**Task set**
• a. According to the Syria report below, what weapon does it say rebels appear to have used successfully for the first time?
• b. Reproduce everything in the Syria report from "MCEVERS: This video" down to "2: (Foreign language spoken)".
• c. Write the next part of the Syria report, picking up after its final sentence.

**Text**
····················

And I'm Melissa Block.

In Syria today, rebels claim they shot down a MIG fighter jet not far from the border with Turkey. That, plus the shooting down of a helicopter yesterday, could mark a turning point in the Syrian conflict. This appears to be the first time that rebels have successfully used a kind of weapon called a MANPAD. It's a portable, shoulder-fired surface-to-air missile, and it could help neutralize what has long been the Syrian government's biggest advantage over the rebels - its air force.

NPR's Kelly McEvers reports.

KELLY MCEVERS, BYLINE: Rebels say the Russian-made MIG fighter jet was shot down this morning near the town of Daarat Azzah, on the road north of the embattled city of Aleppo.


UNIDENTIFIED MAN 1: (Foreign language spoken)

MCEVERS: This video shows the plane in flames in a clear blue sky as it falls to the ground. The cameraman says God is great.


UNIDENTIFIED MAN 2: (Foreign language spoken)

MCEVERS: In another video, rebel fighters carry one wounded pilot from the wreckage. A rebel commander told us the second pilot died. The first pilot is treated in a field hospital.

····················

**Study material**
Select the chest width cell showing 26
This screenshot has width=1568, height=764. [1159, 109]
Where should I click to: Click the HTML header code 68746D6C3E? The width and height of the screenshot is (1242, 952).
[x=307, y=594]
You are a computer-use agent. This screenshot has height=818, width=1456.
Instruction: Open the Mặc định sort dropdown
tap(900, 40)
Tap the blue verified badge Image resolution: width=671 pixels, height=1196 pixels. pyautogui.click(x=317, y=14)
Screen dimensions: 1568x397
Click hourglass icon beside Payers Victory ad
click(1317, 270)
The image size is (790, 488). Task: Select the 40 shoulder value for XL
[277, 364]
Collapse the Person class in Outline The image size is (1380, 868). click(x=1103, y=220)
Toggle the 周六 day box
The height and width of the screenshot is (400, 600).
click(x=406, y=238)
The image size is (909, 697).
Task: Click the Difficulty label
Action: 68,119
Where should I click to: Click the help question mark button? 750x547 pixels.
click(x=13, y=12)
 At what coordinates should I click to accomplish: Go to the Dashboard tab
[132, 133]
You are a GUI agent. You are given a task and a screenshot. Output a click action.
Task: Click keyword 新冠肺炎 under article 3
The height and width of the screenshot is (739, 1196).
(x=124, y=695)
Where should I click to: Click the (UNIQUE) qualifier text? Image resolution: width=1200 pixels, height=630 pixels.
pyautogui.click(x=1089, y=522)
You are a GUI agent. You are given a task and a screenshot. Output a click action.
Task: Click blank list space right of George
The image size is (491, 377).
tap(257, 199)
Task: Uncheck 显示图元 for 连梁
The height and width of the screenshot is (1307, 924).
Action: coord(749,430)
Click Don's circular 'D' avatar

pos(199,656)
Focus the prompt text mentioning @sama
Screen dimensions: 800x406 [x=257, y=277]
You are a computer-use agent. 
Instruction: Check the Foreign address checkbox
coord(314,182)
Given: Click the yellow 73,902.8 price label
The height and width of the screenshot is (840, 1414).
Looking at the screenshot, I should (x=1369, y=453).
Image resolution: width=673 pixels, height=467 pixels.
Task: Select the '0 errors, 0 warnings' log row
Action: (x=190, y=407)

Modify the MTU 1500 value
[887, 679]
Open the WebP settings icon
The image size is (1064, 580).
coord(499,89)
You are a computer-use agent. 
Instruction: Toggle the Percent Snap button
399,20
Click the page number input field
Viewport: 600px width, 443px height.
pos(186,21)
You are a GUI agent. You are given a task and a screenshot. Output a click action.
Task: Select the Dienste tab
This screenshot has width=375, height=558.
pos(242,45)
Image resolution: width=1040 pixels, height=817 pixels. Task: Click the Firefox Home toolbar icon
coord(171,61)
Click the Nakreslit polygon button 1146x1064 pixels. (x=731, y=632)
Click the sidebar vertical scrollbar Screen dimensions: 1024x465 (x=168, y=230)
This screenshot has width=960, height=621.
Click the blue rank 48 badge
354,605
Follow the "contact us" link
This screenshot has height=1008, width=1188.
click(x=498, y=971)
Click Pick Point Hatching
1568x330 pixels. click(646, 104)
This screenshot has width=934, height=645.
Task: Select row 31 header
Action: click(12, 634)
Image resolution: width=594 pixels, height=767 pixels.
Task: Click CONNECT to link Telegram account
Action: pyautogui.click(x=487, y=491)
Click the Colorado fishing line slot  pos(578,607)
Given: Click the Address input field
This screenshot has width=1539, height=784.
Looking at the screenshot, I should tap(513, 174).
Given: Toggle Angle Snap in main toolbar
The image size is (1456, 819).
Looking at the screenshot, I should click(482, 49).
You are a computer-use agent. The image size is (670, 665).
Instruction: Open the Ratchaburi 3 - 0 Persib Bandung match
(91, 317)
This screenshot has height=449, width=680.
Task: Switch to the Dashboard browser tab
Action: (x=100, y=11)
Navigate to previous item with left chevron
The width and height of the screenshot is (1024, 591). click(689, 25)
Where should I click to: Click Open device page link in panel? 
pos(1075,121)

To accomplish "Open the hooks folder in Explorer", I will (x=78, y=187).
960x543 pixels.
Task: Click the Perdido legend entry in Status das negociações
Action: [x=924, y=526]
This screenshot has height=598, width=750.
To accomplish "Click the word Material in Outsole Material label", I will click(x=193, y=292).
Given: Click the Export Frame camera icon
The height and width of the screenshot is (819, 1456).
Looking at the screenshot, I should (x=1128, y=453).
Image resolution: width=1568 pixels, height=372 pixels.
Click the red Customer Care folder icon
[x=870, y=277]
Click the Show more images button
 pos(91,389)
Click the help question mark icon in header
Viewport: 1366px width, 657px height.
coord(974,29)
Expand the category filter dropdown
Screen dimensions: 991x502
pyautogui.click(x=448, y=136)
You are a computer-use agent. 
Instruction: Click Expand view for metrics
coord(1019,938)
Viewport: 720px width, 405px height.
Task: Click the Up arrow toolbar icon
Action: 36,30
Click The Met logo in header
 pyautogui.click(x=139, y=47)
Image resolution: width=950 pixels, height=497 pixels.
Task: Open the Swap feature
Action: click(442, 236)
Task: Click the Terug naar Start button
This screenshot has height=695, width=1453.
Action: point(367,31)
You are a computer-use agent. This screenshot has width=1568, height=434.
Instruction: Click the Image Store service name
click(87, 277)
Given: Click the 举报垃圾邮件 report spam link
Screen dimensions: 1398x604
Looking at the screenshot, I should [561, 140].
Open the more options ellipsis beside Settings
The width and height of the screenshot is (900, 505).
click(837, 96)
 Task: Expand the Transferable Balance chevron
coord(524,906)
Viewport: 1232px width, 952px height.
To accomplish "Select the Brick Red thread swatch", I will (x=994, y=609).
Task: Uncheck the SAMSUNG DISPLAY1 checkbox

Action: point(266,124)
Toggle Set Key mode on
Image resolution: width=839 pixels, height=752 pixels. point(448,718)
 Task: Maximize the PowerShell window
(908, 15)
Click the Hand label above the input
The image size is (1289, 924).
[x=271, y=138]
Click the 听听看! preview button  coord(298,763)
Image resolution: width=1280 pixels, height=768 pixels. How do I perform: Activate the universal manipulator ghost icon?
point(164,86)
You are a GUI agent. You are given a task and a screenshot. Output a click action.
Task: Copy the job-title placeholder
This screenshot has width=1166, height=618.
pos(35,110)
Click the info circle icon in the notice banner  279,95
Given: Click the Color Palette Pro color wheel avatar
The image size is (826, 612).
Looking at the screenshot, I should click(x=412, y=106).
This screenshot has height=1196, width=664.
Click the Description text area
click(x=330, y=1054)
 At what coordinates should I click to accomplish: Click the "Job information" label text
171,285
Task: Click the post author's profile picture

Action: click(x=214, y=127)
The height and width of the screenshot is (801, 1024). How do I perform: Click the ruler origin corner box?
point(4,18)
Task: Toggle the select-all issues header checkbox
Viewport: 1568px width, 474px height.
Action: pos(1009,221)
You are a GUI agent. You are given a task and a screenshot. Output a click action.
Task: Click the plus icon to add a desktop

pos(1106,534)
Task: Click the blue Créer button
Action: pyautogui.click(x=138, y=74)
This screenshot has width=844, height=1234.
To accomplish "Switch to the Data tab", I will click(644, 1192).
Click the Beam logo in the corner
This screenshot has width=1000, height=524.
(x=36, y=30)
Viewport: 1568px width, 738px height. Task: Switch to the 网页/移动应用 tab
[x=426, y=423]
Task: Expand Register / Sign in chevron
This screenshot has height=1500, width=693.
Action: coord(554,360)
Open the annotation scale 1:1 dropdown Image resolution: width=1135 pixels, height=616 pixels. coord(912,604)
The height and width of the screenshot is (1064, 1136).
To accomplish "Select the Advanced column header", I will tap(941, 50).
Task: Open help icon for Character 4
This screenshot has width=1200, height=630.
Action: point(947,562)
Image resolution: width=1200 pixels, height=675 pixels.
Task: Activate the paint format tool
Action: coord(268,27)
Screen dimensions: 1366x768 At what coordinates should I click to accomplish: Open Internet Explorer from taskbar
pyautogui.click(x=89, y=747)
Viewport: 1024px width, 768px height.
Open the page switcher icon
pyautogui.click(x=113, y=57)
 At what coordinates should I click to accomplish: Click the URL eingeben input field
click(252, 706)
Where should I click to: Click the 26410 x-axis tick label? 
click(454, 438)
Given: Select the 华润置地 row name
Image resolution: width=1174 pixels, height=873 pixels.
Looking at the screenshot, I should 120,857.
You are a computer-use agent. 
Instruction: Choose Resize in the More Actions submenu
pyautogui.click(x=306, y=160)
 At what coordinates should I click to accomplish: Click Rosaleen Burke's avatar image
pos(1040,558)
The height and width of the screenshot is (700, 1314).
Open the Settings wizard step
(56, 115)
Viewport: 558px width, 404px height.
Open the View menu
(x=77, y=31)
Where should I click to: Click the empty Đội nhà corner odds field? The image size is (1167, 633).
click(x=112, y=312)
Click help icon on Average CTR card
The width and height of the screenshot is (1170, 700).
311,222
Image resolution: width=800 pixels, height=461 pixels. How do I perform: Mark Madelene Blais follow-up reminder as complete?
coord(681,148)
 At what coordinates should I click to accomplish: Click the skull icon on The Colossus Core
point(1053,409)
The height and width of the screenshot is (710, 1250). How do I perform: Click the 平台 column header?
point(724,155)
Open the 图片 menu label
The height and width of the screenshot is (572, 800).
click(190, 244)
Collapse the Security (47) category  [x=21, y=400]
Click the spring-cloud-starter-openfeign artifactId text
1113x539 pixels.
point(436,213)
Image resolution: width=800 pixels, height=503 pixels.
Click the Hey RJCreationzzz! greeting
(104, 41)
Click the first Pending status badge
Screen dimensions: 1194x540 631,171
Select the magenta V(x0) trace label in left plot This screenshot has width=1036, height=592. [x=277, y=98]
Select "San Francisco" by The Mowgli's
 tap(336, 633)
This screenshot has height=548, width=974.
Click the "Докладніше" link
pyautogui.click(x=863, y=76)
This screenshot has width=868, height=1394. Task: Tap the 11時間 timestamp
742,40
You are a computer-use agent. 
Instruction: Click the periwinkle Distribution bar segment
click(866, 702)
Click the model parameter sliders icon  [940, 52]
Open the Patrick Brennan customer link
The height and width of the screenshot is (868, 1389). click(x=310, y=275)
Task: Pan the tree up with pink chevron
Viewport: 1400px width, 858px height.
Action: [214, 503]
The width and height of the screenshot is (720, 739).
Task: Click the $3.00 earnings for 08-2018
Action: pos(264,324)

····················

**Results for each task**
• a. A MANPAD, a portable, shoulder-fired surface-to-air missile.

• b.
MCEVERS: This video shows the plane in flames in a clear blue sky as it falls to the ground. The cameraman says God is great.


UNIDENTIFIED MAN 2: (Foreign language spoken)

• c.
One medic speaks with an Egyptian accent, another voice in the background says, we want him alive. Then this video is released.


UNIDENTIFIED MAN 3: (Foreign language spoken)

MCEVERS: It shows a bearded guy in a heavy coat and sunglasses, describing how he shot down the plane with what he calls an Igla rocket that's resting on his shoulder. That's the Russian name for an SA-16 or an SA-18. It's a kind of missile that was used to take out planes during conflicts in the Balkans and the Persian Gulf.


UNIDENTIFIED MAN 3: (Foreign language spoken)

MCEVERS: The fighter says the rebels seized the weapon when they captured a Syrian army base earlier this month. Rebels have seized similar weapons before but this is the first time they appear to have used this particular system successfully.

Military analysts say this could show that the rebels are building momentum. Up until now, the Syrian regime had the upper hand because it controlled the skies. Hundreds, if not thousands, of civilians have been killed in airstrikes since the summer. Rebels say they hope the regime will think twice before employing the air force now.

Also today, in a suburb of Syria's capital, Damascus, two massive explosions killed dozens of people. Syrian state media was quick to cast the attack as suicide bombings launched by Al-Qaida-style terrorists. But that claim could not be verified. So far, no one has claimed responsibility for today's attack. TV footage showed a gruesome scene.

Kelly McEvers, NPR News, Beirut.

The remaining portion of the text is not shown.